Dr Adrian Smith and colleagues from the Health Protection Agency’s Malaria Reference Laboratory, present the latest trends in malaria in the UK using data from the Malaria Reference Laboratory, involving 39,300 confirmed cases of malaria.

Imported malaria cases were heavily concentrated in communities with frequent travel to see friends and relatives in West Africa. Of all malaria imported to the UK, 96% of falciparum malaria occurred after travel to Africa. Travellers to Nigeria and Ghana, neither common tourist destinations, account for half of all imported falciparum cases.
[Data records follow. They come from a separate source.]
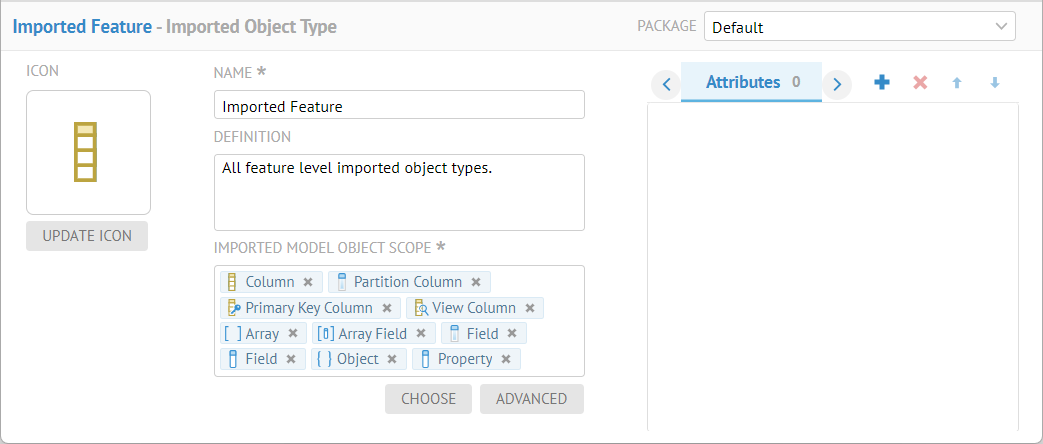The height and width of the screenshot is (444, 1043).
Task: Remove the Partition Column scope tag
Action: pos(476,283)
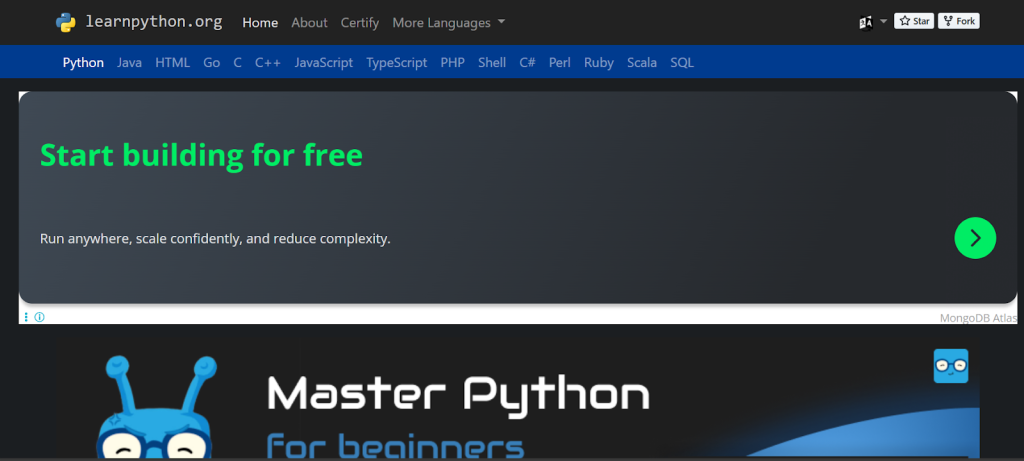Open the About page
Image resolution: width=1024 pixels, height=461 pixels.
(309, 22)
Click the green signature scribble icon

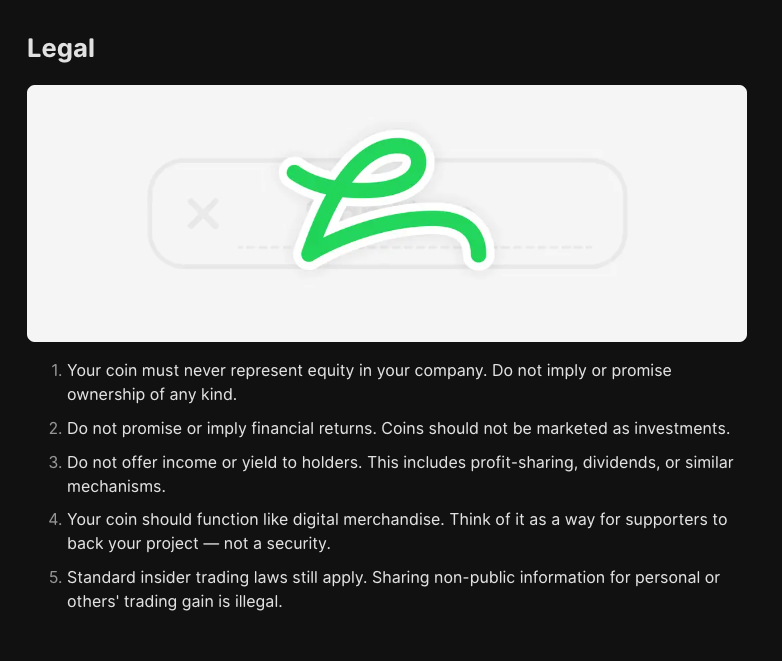(387, 200)
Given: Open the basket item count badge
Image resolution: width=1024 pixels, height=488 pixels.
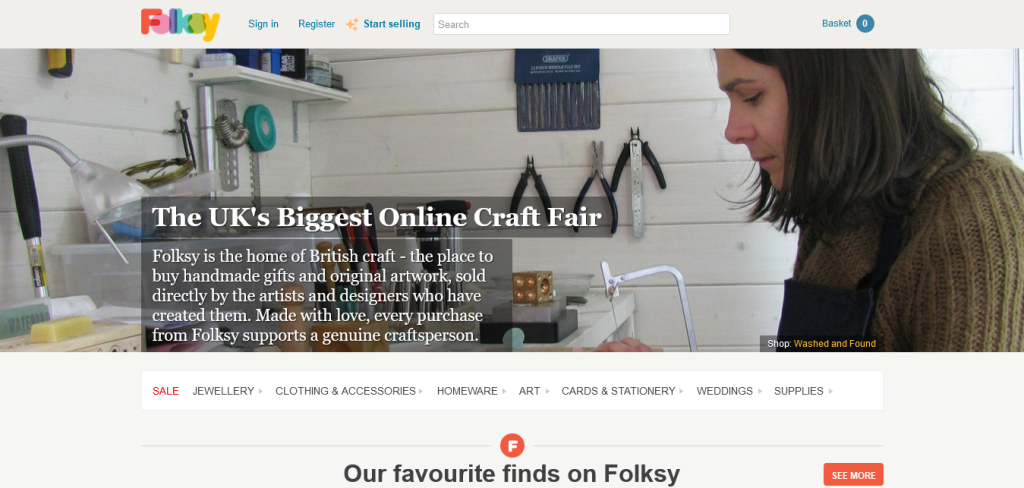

Importantly, say the authors, only 42% of UK travellers reported taking any form of malaria prophylaxis during their travels. In particular, people visiting friends and relatives in their country of origin were less likely to report using prevention measures than other travellers. For example, amongst malaria cases in travellers to sub-Saharan Africa between 1999–2006, only 7% of people with malaria visiting friends and relatives reported using recommended drugs, compared to 24% of other travellers with malaria.

These findings highlight that health messages are not getting through to ethnic minority groups, particularly those visiting West Africa, warn the authors.

“Targeting messages tailored to these groups is essential in primary care and public health…and this would have a substantial impact on UK malaria,” they said.

Increasing the use of effective antimalarial prophylactic drugs by travellers visiting sub-Saharan Africa should be a priority, they conclude.

Research into cultural beliefs, knowledge and attitude towards malaria prevention in people visiting friends and relatives in malaria endemic countries, would help identify how best to target health education campaigns says Jane Zuckerman, Director of WHO collaborating centre for reference, research and training in travel medicine, in an accompanying editorial.